Für den Mugen habe ich mich entschieden, weil er so hoch gelobt wird. 
Allerdings, kann ich das wieder nicht bestätigen! Bei Prime geht die Temperatur auf 61° hoch. Im allg scheint die CPU Temperatur bei meinem Rechner / CPU seehr hoch zu sein. 
Der Arctic Cooling Freezer hat meinen CPU gar nicht geschafft zu kühlen. Bei Last dauerhaft 90°!
Der Boxed hat ihn bei Last auf 72° gedrückt, dann kam mein Mugen und der bringt nur diese 11° Gewinn?! ich hätte gedacht, das ich ihn bei Last vllt mal in Richtung 50° Bewegen kann? 
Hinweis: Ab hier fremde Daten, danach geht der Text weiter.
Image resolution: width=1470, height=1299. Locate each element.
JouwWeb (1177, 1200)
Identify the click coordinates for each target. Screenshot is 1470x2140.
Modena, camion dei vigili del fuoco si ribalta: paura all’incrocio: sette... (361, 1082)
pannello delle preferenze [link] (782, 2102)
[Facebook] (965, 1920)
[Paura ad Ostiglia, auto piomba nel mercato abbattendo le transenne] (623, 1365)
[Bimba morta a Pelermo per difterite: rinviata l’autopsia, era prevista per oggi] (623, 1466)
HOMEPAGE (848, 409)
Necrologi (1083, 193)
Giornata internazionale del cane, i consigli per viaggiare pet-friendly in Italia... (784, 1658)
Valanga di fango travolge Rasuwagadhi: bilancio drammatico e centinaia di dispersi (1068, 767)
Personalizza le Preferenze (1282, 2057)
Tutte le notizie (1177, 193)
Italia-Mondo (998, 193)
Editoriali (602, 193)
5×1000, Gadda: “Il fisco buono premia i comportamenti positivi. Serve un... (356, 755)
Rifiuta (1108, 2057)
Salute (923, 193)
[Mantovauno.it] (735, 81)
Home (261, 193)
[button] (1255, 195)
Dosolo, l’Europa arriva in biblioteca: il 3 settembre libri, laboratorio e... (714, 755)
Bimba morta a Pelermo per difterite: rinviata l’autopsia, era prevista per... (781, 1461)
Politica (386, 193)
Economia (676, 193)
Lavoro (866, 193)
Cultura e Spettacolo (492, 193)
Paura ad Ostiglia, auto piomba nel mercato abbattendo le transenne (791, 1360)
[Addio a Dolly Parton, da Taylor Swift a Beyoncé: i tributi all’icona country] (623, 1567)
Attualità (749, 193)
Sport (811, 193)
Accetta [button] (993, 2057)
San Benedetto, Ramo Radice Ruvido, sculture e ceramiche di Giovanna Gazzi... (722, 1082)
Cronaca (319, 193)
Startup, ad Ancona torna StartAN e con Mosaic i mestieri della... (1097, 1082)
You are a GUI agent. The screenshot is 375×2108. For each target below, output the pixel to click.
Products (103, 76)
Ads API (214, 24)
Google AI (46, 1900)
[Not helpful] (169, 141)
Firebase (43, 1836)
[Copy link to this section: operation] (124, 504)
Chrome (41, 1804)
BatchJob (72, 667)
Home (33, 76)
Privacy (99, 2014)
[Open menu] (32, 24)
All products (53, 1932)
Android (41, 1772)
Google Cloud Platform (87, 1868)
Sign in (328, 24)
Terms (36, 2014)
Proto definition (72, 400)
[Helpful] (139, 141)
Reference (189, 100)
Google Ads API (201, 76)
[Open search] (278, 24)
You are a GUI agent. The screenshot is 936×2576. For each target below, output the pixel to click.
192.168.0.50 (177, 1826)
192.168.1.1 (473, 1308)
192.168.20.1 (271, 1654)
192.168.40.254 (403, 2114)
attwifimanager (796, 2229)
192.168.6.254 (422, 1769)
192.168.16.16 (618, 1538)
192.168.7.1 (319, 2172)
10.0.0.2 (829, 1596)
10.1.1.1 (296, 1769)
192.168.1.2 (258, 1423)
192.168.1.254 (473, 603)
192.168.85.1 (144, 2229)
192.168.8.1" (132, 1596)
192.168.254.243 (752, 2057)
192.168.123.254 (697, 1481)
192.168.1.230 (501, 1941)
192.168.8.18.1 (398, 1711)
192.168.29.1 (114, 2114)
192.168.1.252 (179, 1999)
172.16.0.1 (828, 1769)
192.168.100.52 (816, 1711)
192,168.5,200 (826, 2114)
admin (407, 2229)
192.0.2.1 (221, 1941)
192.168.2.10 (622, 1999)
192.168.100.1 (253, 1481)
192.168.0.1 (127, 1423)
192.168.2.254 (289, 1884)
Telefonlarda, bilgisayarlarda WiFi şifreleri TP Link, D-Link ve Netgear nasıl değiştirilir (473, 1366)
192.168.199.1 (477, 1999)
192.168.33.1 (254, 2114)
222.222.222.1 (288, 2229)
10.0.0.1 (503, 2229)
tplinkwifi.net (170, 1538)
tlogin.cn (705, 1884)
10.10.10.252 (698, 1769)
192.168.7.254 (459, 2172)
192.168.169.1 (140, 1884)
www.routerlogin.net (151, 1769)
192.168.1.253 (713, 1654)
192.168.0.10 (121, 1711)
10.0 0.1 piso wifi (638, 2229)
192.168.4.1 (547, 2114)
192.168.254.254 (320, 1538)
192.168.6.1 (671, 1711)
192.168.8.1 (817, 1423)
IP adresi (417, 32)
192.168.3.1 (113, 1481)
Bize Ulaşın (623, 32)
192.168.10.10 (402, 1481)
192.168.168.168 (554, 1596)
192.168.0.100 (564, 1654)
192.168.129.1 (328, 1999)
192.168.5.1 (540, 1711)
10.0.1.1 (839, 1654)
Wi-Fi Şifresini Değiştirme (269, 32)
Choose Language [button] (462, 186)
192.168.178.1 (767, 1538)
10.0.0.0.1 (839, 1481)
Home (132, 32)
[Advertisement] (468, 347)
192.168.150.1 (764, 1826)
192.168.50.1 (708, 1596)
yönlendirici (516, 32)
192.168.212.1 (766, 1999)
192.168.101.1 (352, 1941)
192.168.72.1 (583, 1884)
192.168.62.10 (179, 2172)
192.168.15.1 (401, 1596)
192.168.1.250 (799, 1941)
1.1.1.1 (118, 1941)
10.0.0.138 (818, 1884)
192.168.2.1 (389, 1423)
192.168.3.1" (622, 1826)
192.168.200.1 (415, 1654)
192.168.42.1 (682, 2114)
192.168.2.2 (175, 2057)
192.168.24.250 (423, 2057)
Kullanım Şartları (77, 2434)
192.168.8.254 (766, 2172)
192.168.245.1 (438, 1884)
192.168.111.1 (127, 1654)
Woran könnten diese Probleme liegen? AirFlow ist denke ich vorhanden, habe meine Kabel extra Sauber neu verlegt. 

_Könnt ihr mir helfen? _

Noch erwähnenswert wäre, das mein X4 bei Last auf 3,6 gHz hochtaktet ... nur Gott weiss warum, ich habe nichts geändert! C3 Stepping, also 125 Watt TDP!

Edit: Ich lese überall, das der Mugen den X4 965 runterkühlt. Warum schafft er es bei mir nicht?


----------



## Dr Bakterius (13. Januar 2011)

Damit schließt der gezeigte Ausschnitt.